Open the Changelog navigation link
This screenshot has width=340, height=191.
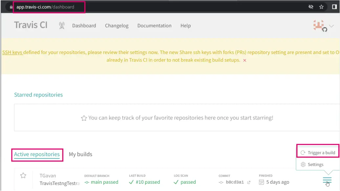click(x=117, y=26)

★ ★ ★ ★ ★

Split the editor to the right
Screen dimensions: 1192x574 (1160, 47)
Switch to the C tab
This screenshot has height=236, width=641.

★ ★ ★ ★ ★

- _Exercise instructions_: In the listing above, find the line with "Split the editor to the right" and the line with "This screenshot has height=236, width=641."; output exactly those lines and all lines between them.

- _Expected output_:
Split the editor to the right
Screen dimensions: 1192x574 (1160, 47)
Switch to the C tab
This screenshot has height=236, width=641.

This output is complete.